The science of PRIMER

PRIMER logo PRIMER will revolutionize our knowledge of galaxy and black-hole formation/evolution out to the highest redshifts yet probed. Moreover, executed early in the JWST mission, PRIMER will yield a wealth of new high-redshift targets for follow-up spectroscopy with JWST in subsequent cycles, and with the Atacama Large Millimeter Array (ALMA).

The key scientific goals of PRIMER are illustrated by the figures below. See also the figures on the page about the Observations.

The official program information for PRIMER (GO 1837), including the Public PDF, is available from STScI.

The transformational power of JWST imaging longward of ~ 2.5 micron Left: a 44 x 34 arcsec region of the deepest available Spitzer IRAC 3.6 micron imaging. Right: a prediction of how the same region will appear with the PRIMER NIRCam F356W imaging using the empirically based EGG simulations (Schreiber et al. 2017). These simulations predict that PRIMER will reveal ~ 120,000 galaxies, ~ 70% of which are new (i.e. undetected by HST or Spitzer).

The full power of PRIMER multi-band imaging for the discovery and study of high-z galaxies. The blue SED shown at z = 7, 8, 10 is that of a simulated star-forming galaxy with 1/3 solar metalicity, with the data-points showing the simulated photometry (and uncertainty). As well as clear delineation of the Lyman break, the impact of the strong rest-frame optical emission lines on the photometry is clear; F444W-F410M colour is invaluable for redshift refinement, estimates of emission-line equivalent widths, and resulting corrections to stellar mass. The 4th panel shows an alternative (red) SED at z ~ 10, produced by a starburst at z ~ 15 (~ 200 Myr old), showing that PRIMER can provide key information on very early star-formation activity.

The accuracy with which the UV continuum slope β of z ~ 8 galaxies can be measured with PRIMER, as compared to current HST measurements. Left: the (very poor) accuracy with which the intrinsic model UV slopes (βint = −2.3 (red) and βint = −3.1 (blue)) can be recovered with the deepest existing HST F125W+F140W+F160W photometry. Right: with the rest-frame UV covered by NIRCam F115W+F150W+F200W+F277W, the β values are recovered to ~ 5% accuracy, enabling these SEDs to be clearly distinguished, and hence potentially exotic, dust-free, low-metallicity systems to be cleanly isolated for subsequent study.

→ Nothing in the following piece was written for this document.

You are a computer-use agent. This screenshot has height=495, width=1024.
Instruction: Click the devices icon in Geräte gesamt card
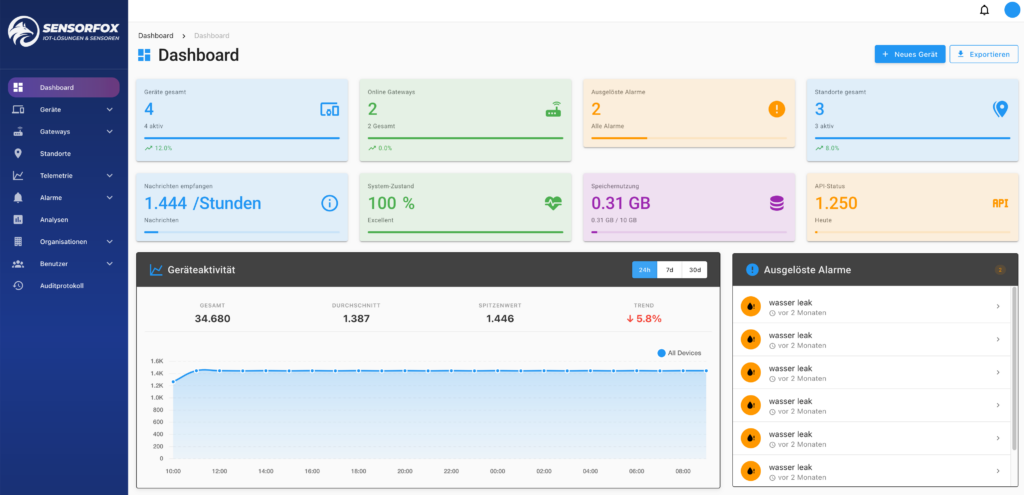click(330, 109)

The predicted impact of PRIMER on our knowledge of the growth of galaxy masses. Left: PRIMER will measure the form of the galaxy mass function at z ≥ 7 for the first time, providing a crucial test of models of early galaxy growth, and constraining star-formation activity at very early times: the low-mass slope will be constrained to Δα ≃ 0.06. Centre: resulting constraints on the early growth of stellar mass density, to ≤ 10% accuracy, showing the importance of α; existing data clearly provide no meaningful constraints, the grey curve being simply the growth inferred from integrating SFR density (Madau & Dickinson 2014). Right: the ability of PRIMER to probe down to stellar masses M ≃ 108 M will reveal the prevalence of low-mass quiescent galaxies at z ≥ 1−3, a key test of theories of early quenching mechanisms.

The transformative impact of adding parallel MIRI 7.7-micron imaging. Top: here we show that even 8-band NIRCam imaging cannot constrain the SED, or indeed redshift (multiple solutions from z = 2 to z = 5) of an example very red galaxy. Bottom: the addition of MIRI 7.7-micron imaging of the depth proposed here can resolve these uncertainties, in this case unambiguously revealing the source to be a dusty (AV = 3.2 mag) galaxy at z ~ 5.

The power of fully-sampled NIRCam imaging. Left: simulated NIRCam image of a clumpy z ≃ 2 galaxy in the F277W filter with the native NIRCam-LW pixel scale (0.063 arcsec). Right: NIRCam image of the same galaxy in the same filter but this time with sub-pixel sampling, and image reconstruction with 50% smaller pixels. Not only are the structural details much clearer, but several compact clumps are simply not detected in the left-hand undersampled image: properly sampled imaging enhances the detection of faint compact objects (such as extreme redshift galaxies), as well as improving the precision of morphological studies.

The power of 7.7+18 micron photometry for separating dust obscured SF and AGN activity (Kirkpatrick et al. 2017). Interestingly, a heavily obscured source (in this case, NGC 1068), actually has the potential to be a dropout in the 7.7 micron band at z > 2.5. The AGN simulations strongly indicate that it is best not to split the MIRI long wavelength time between 18 and 21 micron; there is little to be gained from 21 micron in terms of colour information, so it is better to go deeper, especially as it may be possible to uncover 7.7-micron dropout sources.